Review: Tinker Bell and the Legend of the NeverBeast
Let me start this review by saying that I am a grown man who typically enjoys action and horror films, alongside heavy metal music. That said, I was absolutely captivated by this offering from Disney. So, when I popped online to see others’ opinions on the film, I was dismayed to see how many folks panned this film as being a “downer,” or according to one reviewer, “dark and twisted.” So, from the objective standpoint of one who is usually not into this sort of thing, let me try and dispell some of the confusion and concern for potential viewers, be they children, parents watching with children, or just odd adults like myself.
Spoilers ahead. You’ve been warned. In this film, the animal-talent fairy named Fawn encounters a strange and injured creature in the forest. Because of her reputation for bringing dangerous creatures into Pixie Hollow, due to her empathetic nature, Fawn resolves to keep this large, mysterious, and intimidating beast hidden from the Scout fairies, who are already unhappy with Fawn’s prior antics involving a hawk. The beast, whom Fawn names Gruff, has a tendency to gather and stack rocks, thus shaping large towers of stone. Fawn helps in this activity, partially for fun, and partially to satiate her curiosity about Gruff’s intentions once his towers are done.

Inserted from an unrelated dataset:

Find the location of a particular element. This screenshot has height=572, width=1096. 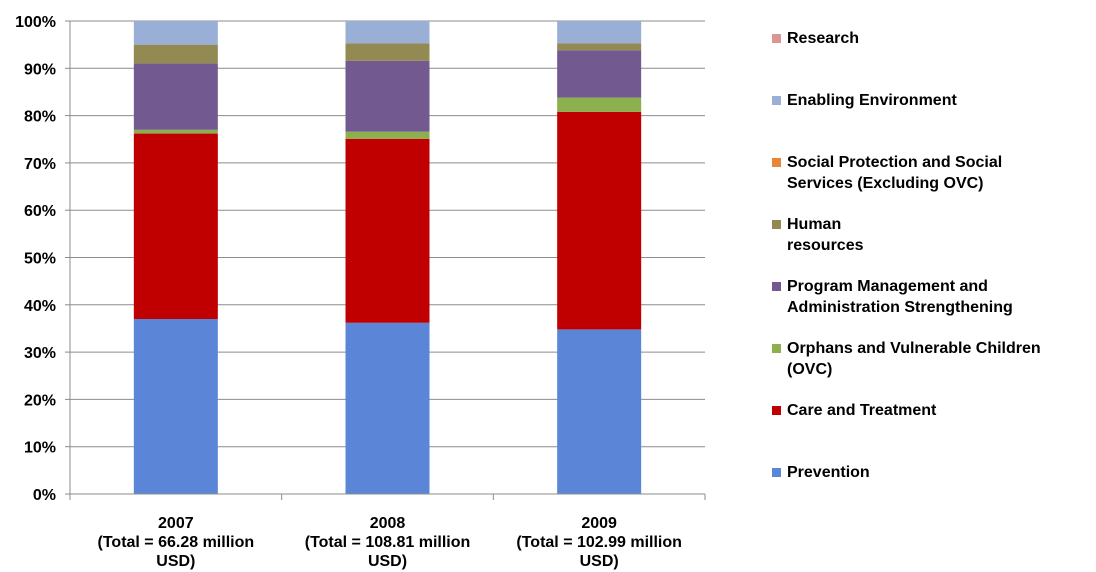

Meanwhile, Nyx, the stern leader of the Scout fairies, begins combing through fairy lore for references to Gruff, whom she only knows as the menacing shape she’s seen glimpses of in the wilderness. At last, she finds that this creature is known as the NeverBeast, who awakens every thousand years to call down a massive storm with his great stone towers, and thus destroy Pixie Hollow. What ensues is a tumultuous, catastrophic sequence of events wherein even Fawn begins to doubt Gruff’s gentle nature, when indeed the storm does arrive as foretold, and Gruff takes on a horned and winged form. But, in the end, it is revealed that Gruff is not the cause of the storm. In fact, he awakens every thousand years to absorb the energy of the storm, and thus keep Pixie Hollow safe. In a daring flight, he and Fawn manage to halt the storm, but Fawn is left near death, and Gruff revives her with stored up electrical energy from his body, restarting her heart. It is only then, once the fairies have come to know and love Gruff, that they realize he is utterly exhausted and must now go back into hibernation until the next storm comes, which will be in another thousand years. They will never see him awake again; by the time he awakens, they will all be dead. Each fairy, including the Scouts, thanks Gruff for his service, and Fawn bids her friend a last, tearful goodnight.
The meaning of this film is multifaceted, and surprisingly poignant for a movie whose suggested viewing age is 4 years-old. First and foremost is the classic, but always welcome, moral that one should never judge a person’s heart based on their appearance. The large and intimidating Gruff is a kind soul, who puts himself in harm’s way to protect even those fairies that fear him. Meanwhile, Nyx the Scout Captain seems like a hard-headed bully, but it is imperative to remember that she is doing her job in the way she truly believes is best. She is not a villain, nor is Gruff. There are no “evil” people here, just mixed priorities, miscommunication, and dangerous presumptions that set good people (or fairies, as the case may be) at odds, even though they all have good intentions.
A secondary, but no less powerful moral, is the notion of sacrifice and loss. This film will make young viewers, yet unfamiliar with loss, ask some serious questions. With Fawn’s near-death experience, and Gruff’s one thousand year-long hibernation, children will have a few curious inquiries about what it means that by the time Gruff awakens, all of the fairies he knew will be gone. There will be teary eyes and sniffles for many viewers, myself included. But the concepts that this film leads young viewers to consider are utterly worthwhile, and they’re packaged in a delightful, amusing story that will bring more smiles than tears, and that will definitely be on repeat in some households for quite a while yet.
This film is not dark or scary. There is a definite tone-shift after the first fifteen minutes or so, wherein the plot goes from a lighthearted frolic to a meaningful conflict of wills, but that is nothing to fear. If you are willing to take the time to sit with your children, watch this film, and answer the serious questions it may spark, then Legend of the NeverBeast will become a family favorite in no time at all!